-- What the task requires --
Scan each line of the records for the word "label" and extract the ones that have it.

-- Data to examine --
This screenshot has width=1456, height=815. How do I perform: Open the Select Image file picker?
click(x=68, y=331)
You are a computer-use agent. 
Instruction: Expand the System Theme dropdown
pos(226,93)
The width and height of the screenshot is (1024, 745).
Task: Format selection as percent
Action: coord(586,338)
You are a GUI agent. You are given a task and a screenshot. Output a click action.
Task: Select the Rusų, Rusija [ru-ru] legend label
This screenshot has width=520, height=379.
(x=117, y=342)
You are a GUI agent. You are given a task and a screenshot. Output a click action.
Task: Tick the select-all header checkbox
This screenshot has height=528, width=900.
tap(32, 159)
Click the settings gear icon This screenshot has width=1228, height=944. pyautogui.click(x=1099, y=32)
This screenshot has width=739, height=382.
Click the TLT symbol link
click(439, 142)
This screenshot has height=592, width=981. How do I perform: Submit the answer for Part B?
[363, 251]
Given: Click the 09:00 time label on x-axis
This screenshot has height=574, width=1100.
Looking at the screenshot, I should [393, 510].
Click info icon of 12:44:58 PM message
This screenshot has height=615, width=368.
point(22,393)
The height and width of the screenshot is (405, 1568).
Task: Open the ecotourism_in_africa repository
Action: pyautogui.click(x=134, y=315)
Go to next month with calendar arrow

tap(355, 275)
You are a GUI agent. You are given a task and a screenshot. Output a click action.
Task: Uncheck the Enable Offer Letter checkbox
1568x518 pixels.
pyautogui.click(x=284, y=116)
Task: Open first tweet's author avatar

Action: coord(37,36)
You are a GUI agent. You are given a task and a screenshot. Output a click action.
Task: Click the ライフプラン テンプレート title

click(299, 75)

-- Written response --
Task: Select the Rusų, Rusija [ru-ru] legend label
Given: Click the 09:00 time label on x-axis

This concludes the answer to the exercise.